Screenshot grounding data
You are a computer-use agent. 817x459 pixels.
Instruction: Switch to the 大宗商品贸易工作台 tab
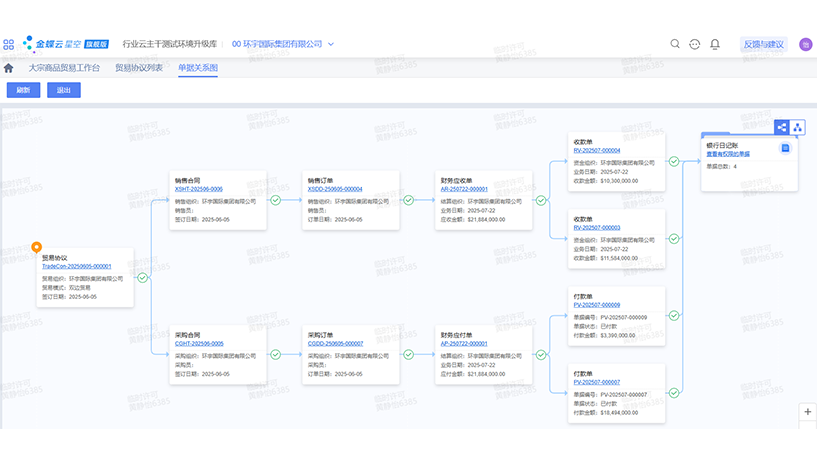pyautogui.click(x=64, y=68)
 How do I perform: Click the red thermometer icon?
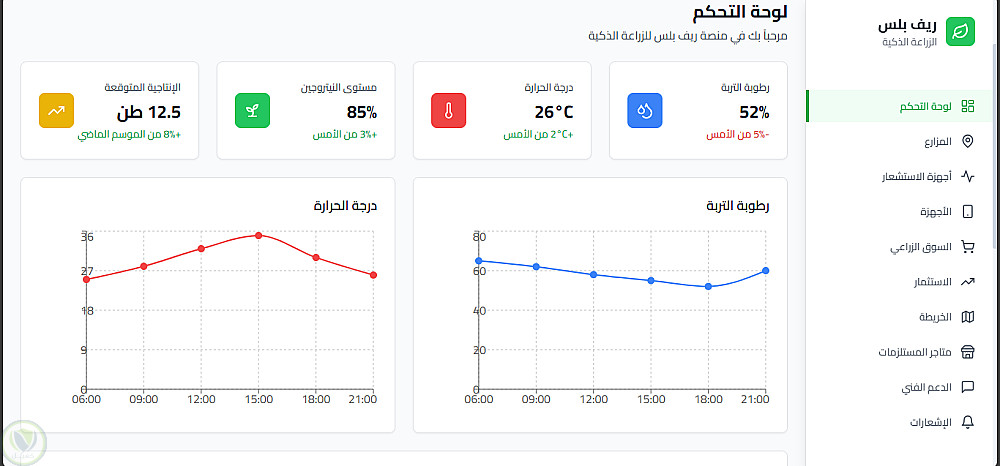coord(449,111)
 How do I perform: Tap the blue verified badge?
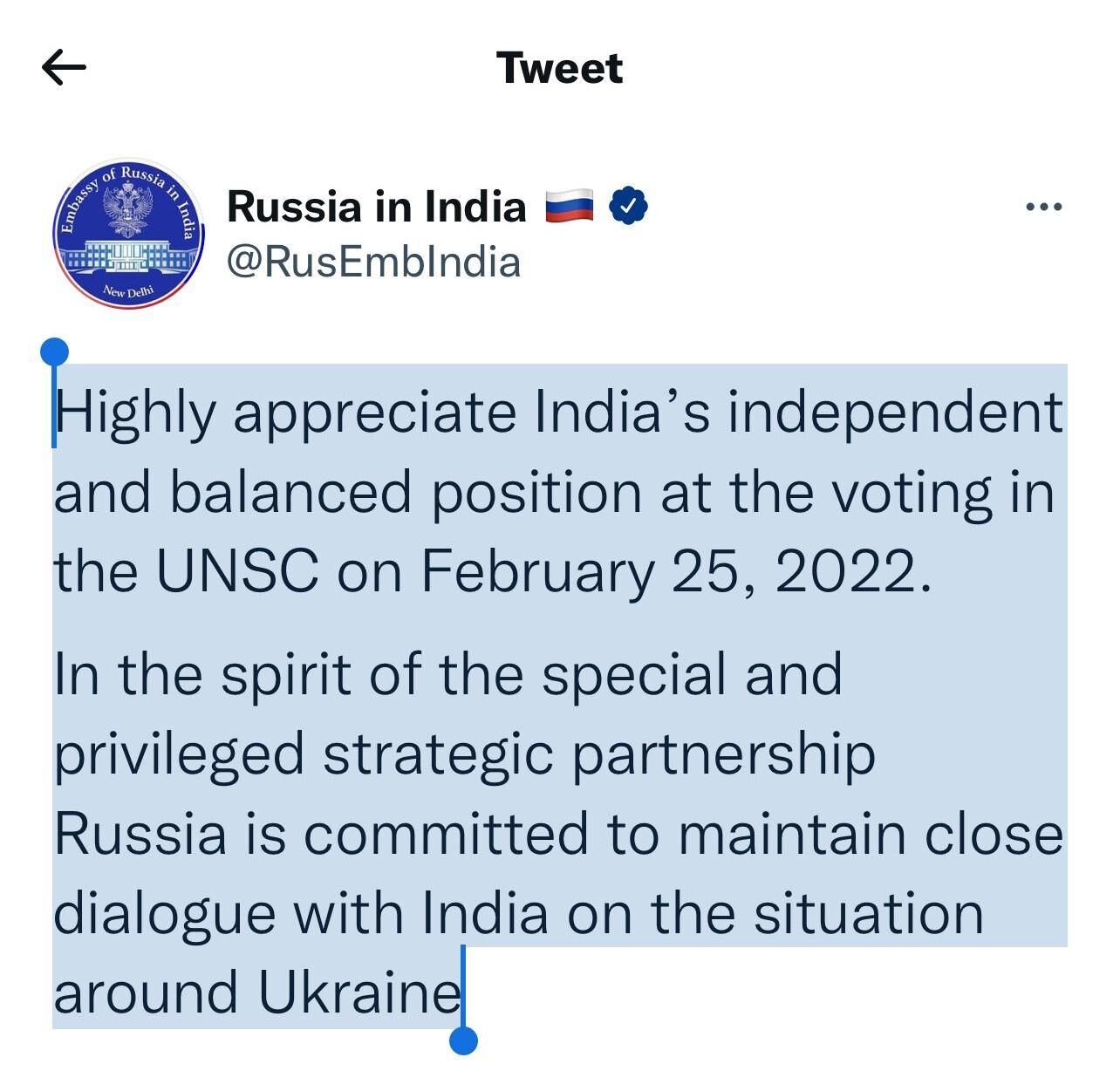tap(628, 206)
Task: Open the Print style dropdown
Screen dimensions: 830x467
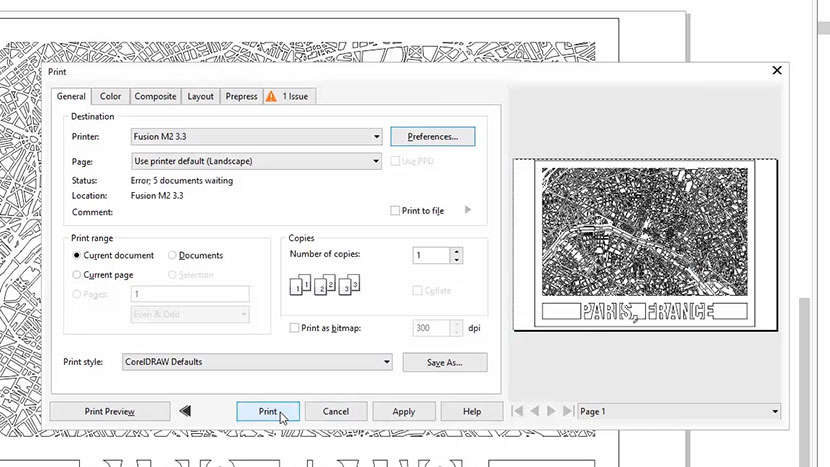Action: point(386,362)
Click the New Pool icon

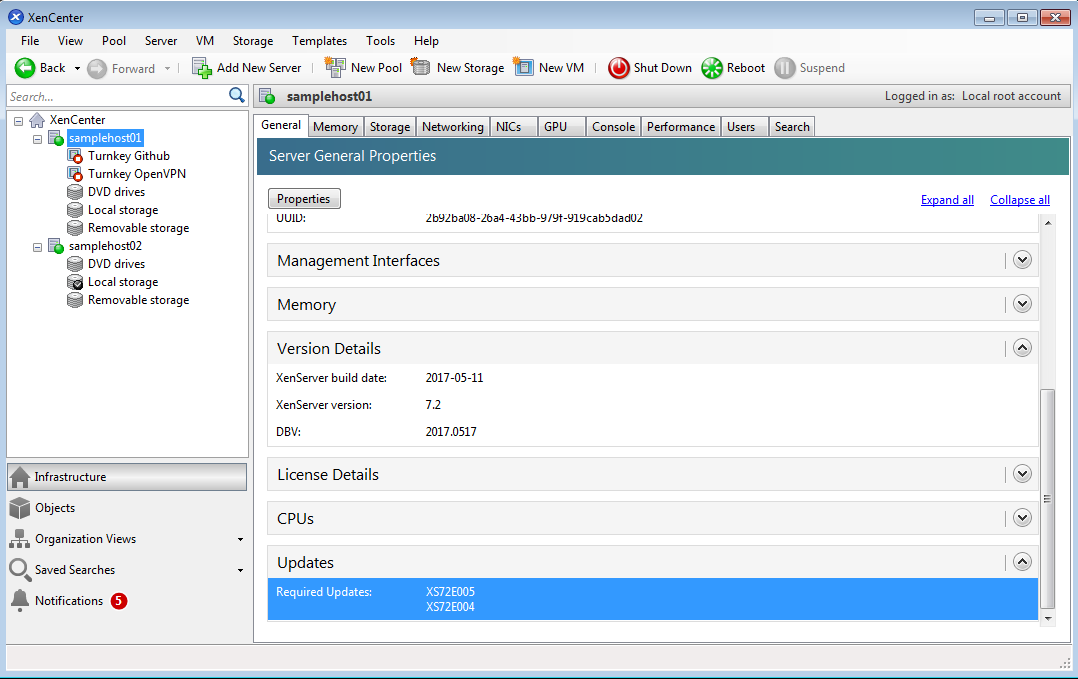click(335, 68)
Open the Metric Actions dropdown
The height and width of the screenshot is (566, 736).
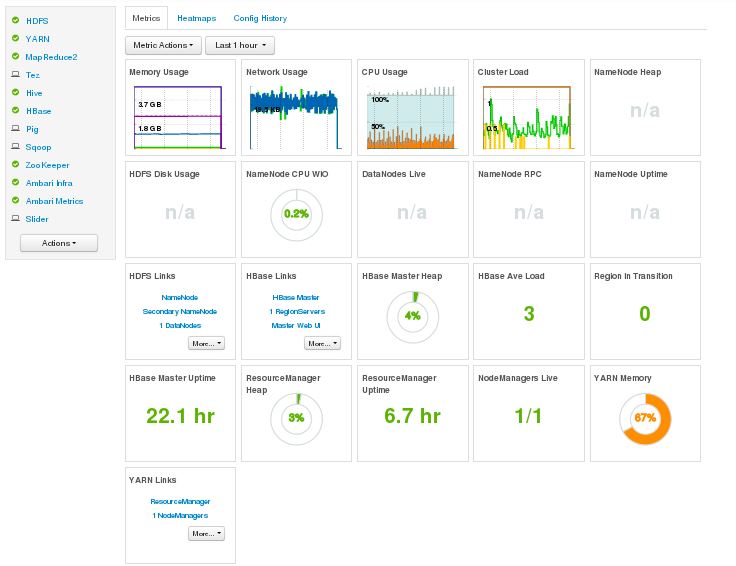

■ Your goal: For every line in the data above that holds "Open", return the line itself.

■ Answer below:
Task: Open the Print style dropdown
Open the Metric Actions dropdown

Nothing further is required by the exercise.